- Location: Kissimmee, Florida
- Date: February 26, 2024
- Victim: Madeline Soto
- Perpetrator: Stephan Michael Sterns
- Charges: First-degree murder; Sexual battery; Possession of child sexual abuse materials; Lewd or lascivious molestation;

= Murder of Madeline Soto =

2024 homicide in Florida, United States

Madeline Soto, a 13-year-old girl from Kissimmee, Florida, was reported as missing on February 26, 2024, and found dead on March 1, 2024. Her mother's boyfriend, Stephan Michael Sterns (born April 25, 1986), was charged with first-degree murder. In July 2025, Sterns pled no contest to his charges and was sentenced to life imprisonment without parole.

== Disappearance ==
Soto disappeared on February 26, 2024. Staff of her middle school stated that she did not arrive that day. On February 27, the Orange County Sheriff's Office requested the public assist by providing any information they had on her whereabouts.

== Investigation ==
A search for Soto was undertaken by the Orange County Sheriff's Office on February 28. Soto's body was found in a wooded area on March 1. The Kissimmee Police Department took over as it became a homicide investigation. The department released a report in August stating that Soto died of strangulation.
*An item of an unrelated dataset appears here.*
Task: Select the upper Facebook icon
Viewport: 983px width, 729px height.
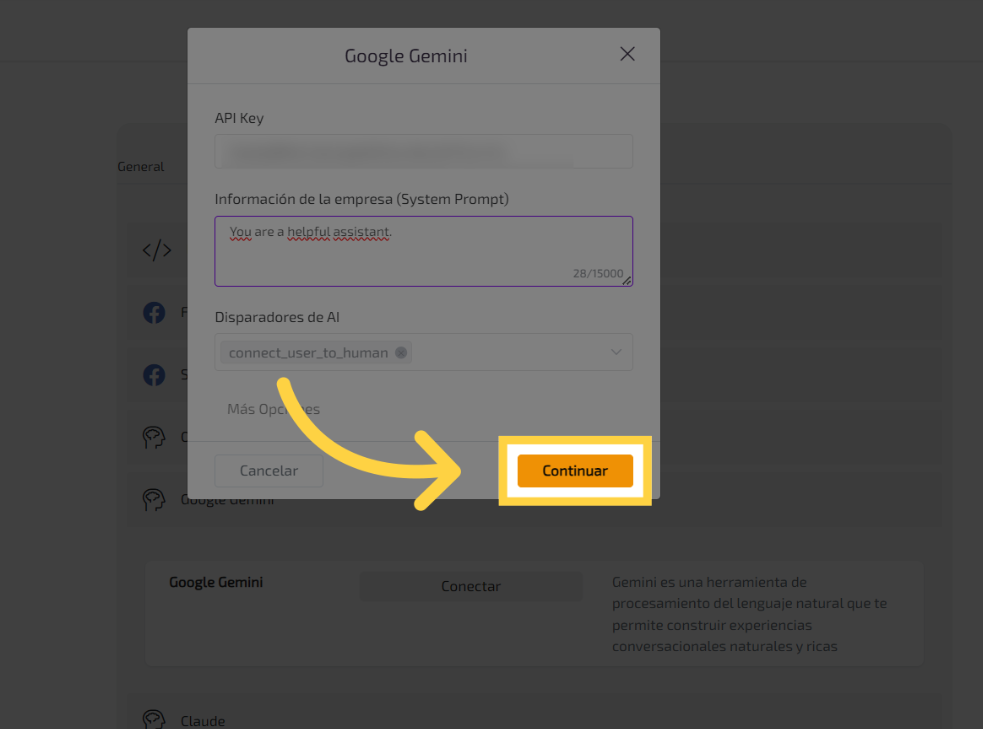Action: point(154,313)
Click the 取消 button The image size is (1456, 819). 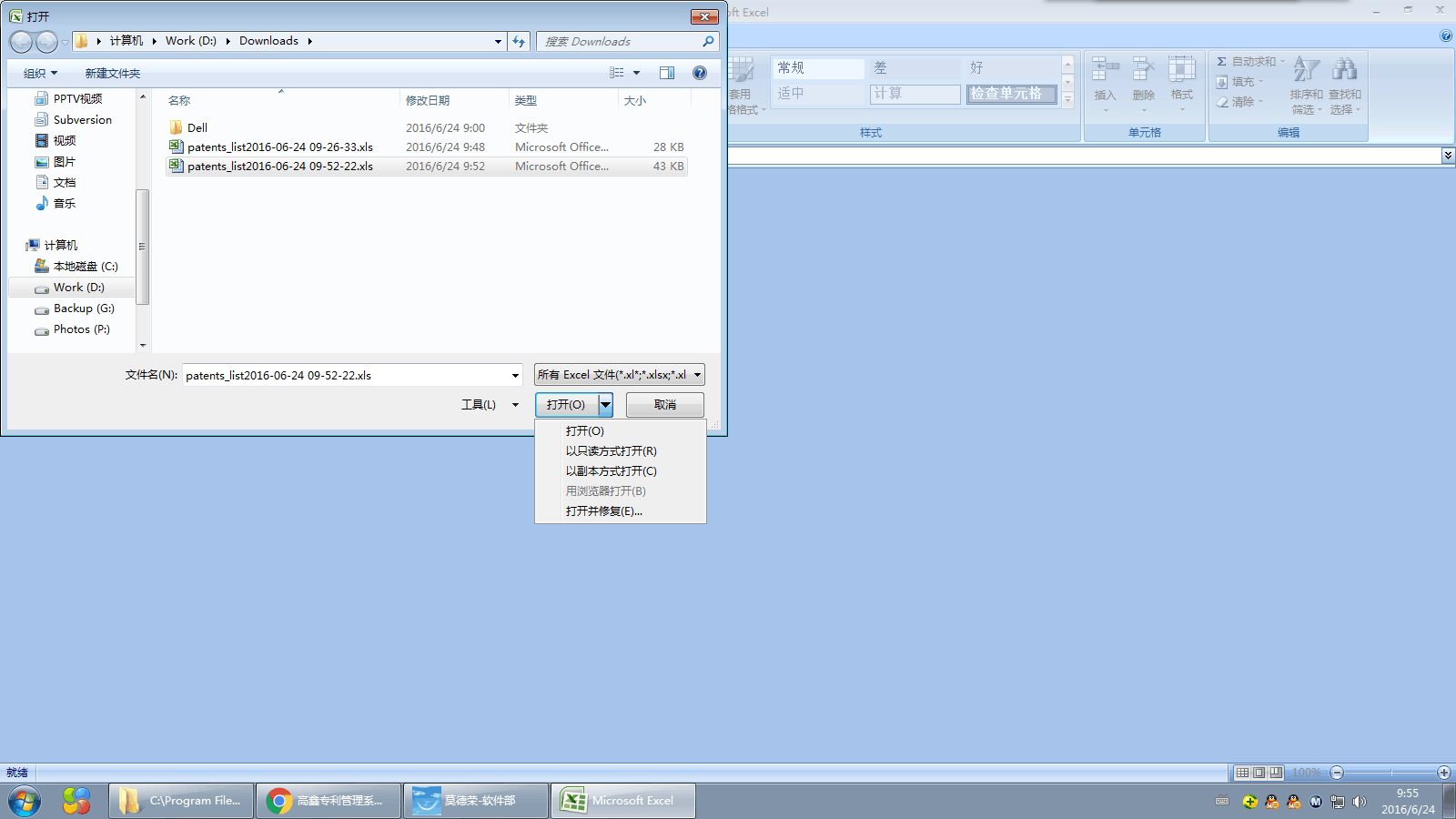point(664,405)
Authorities found video evidence of Sterns discarding items into a dumpster on February 26. Inside, they found Soto's backpack and school-issued laptop. On that same day, Sterns's phone was put through a factory reset, which Sterns claimed to be an accident.
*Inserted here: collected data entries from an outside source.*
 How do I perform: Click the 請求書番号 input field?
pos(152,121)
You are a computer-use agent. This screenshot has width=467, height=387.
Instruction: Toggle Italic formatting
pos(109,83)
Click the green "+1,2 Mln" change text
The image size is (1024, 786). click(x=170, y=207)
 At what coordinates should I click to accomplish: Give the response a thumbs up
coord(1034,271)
Two days later on February 28, Stephan Michael Sterns gave consent for police to search his phone. The sheriff's office reported on February 29 that they had found pictures and videos of Sterns, who lived in Kissimmee at the time, molesting Soto, dating back to when she was only eight years old, on his phone and Google Drive. Sterns requested that the evidence be thrown out as it had not been acquired with a search warrant.

Sterns was indicted by a grand jury for murder in April 2024.

On June 10, the Ninth Judicial Circuit Attorney's office stated that it would seek the death penalty. Sterns's attorney cited the Fifth, Sixth, Eighth, and Fourteenth Amendments to argue that the death penalty was a form of cruel and unusual punishment.

On July 21, 2025, Sterns pleaded no contest to murder, and guilty on all 60 other sex crime charges. Later that afternoon, Sterns was sentenced to 21 concurrent life sentences in state prison with no possibility of parole.

== Legacy ==
A memorial bench was proposed to be had in a park in St. Cloud to commemorate Soto, with a t-shirt drive being organized to fund the memorial.